What you need to do: When the line containing "This screenshot has height=1043, width=1600." appears in the entries below, begin printing there and stop after the line containing "The image size is (800, 600)."; print each of those lines exactly and no other line.

Information shown:
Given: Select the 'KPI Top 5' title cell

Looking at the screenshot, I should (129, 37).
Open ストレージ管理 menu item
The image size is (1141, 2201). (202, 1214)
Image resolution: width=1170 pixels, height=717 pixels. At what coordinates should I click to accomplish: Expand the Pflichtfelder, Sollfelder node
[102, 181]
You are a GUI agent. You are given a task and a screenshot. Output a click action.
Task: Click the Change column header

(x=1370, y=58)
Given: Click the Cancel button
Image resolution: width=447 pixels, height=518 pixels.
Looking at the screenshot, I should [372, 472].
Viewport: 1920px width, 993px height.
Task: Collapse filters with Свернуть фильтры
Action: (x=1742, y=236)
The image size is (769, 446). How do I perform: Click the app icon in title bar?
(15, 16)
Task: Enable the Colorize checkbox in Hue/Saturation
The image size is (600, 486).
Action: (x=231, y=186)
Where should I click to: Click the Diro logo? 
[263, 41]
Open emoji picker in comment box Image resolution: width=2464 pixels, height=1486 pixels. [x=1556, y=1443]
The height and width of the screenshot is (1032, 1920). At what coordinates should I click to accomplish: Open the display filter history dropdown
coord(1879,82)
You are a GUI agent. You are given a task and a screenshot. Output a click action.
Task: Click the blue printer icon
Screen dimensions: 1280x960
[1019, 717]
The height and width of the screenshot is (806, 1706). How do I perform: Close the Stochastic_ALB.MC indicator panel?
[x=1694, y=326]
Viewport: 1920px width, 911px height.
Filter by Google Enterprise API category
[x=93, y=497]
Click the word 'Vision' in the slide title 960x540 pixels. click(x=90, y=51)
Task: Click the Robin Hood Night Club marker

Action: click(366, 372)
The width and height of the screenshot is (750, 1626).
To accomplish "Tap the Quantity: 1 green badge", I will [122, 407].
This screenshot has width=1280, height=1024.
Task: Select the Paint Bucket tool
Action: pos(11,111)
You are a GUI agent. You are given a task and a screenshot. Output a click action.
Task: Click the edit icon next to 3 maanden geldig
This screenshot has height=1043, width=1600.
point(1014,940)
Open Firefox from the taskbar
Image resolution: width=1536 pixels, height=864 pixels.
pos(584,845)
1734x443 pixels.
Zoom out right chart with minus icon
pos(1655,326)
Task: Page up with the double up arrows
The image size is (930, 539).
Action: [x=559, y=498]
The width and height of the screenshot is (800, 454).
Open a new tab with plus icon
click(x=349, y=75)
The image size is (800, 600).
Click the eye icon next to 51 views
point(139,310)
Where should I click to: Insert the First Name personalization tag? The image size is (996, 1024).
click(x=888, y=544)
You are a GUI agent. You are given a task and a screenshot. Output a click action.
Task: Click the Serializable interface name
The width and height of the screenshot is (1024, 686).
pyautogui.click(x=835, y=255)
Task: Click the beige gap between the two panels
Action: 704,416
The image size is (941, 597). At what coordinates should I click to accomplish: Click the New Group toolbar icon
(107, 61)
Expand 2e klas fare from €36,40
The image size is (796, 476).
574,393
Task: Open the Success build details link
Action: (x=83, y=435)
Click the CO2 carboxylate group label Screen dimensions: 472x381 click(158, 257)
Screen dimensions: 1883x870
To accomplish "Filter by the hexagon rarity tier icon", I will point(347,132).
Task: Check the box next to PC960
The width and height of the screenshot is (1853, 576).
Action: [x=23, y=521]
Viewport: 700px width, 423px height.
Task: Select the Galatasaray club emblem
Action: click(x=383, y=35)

Response:
This screenshot has height=1043, width=1600.
point(1014,940)
Open Firefox from the taskbar
Image resolution: width=1536 pixels, height=864 pixels.
pos(584,845)
1734x443 pixels.
Zoom out right chart with minus icon
pos(1655,326)
Task: Page up with the double up arrows
The image size is (930, 539).
Action: [x=559, y=498]
The width and height of the screenshot is (800, 454).
Open a new tab with plus icon
click(x=349, y=75)
The image size is (800, 600).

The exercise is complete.